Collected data
·····
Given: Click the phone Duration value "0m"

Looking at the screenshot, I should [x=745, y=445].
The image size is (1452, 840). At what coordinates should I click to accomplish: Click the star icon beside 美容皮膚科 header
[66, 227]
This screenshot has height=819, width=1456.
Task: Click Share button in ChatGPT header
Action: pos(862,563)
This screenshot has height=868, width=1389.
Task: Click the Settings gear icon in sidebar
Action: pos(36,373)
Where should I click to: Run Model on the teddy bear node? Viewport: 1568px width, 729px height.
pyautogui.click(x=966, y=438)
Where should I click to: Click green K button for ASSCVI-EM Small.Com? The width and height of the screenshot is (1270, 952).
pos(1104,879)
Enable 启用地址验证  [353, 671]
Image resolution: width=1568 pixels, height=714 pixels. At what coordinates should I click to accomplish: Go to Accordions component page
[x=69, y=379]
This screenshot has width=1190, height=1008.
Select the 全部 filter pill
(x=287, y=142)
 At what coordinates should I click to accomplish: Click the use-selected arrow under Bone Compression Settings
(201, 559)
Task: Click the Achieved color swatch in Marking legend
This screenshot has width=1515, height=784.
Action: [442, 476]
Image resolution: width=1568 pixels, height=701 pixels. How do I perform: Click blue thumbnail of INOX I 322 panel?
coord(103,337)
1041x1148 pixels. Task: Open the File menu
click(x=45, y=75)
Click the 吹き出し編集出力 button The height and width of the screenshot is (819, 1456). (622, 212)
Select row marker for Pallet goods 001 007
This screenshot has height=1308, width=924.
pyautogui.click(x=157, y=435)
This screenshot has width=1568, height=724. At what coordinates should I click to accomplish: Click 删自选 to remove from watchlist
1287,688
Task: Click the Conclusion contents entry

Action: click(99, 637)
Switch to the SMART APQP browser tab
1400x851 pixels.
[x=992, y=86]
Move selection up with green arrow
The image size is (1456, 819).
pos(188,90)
·····
▶ _Task item_
Every entry shown above is to be written out exactly.

▶ _Exercise solution_
Given: Click the phone Duration value "0m"

Looking at the screenshot, I should [x=745, y=445].
The image size is (1452, 840). At what coordinates should I click to accomplish: Click the star icon beside 美容皮膚科 header
[66, 227]
This screenshot has height=819, width=1456.
Task: Click Share button in ChatGPT header
Action: pos(862,563)
This screenshot has height=868, width=1389.
Task: Click the Settings gear icon in sidebar
Action: pos(36,373)
Where should I click to: Run Model on the teddy bear node? Viewport: 1568px width, 729px height.
pyautogui.click(x=966, y=438)
Where should I click to: Click green K button for ASSCVI-EM Small.Com? The width and height of the screenshot is (1270, 952).
pos(1104,879)
Enable 启用地址验证  [353, 671]
Image resolution: width=1568 pixels, height=714 pixels. At what coordinates should I click to accomplish: Go to Accordions component page
[x=69, y=379]
This screenshot has width=1190, height=1008.
Select the 全部 filter pill
(x=287, y=142)
 At what coordinates should I click to accomplish: Click the use-selected arrow under Bone Compression Settings
(201, 559)
Task: Click the Achieved color swatch in Marking legend
This screenshot has width=1515, height=784.
Action: [442, 476]
Image resolution: width=1568 pixels, height=701 pixels. How do I perform: Click blue thumbnail of INOX I 322 panel?
coord(103,337)
1041x1148 pixels. Task: Open the File menu
click(x=45, y=75)
Click the 吹き出し編集出力 button The height and width of the screenshot is (819, 1456). (622, 212)
Select row marker for Pallet goods 001 007
This screenshot has height=1308, width=924.
pyautogui.click(x=157, y=435)
This screenshot has width=1568, height=724. At what coordinates should I click to accomplish: Click 删自选 to remove from watchlist
1287,688
Task: Click the Conclusion contents entry

Action: click(99, 637)
Switch to the SMART APQP browser tab
1400x851 pixels.
[x=992, y=86]
Move selection up with green arrow
The image size is (1456, 819).
pos(188,90)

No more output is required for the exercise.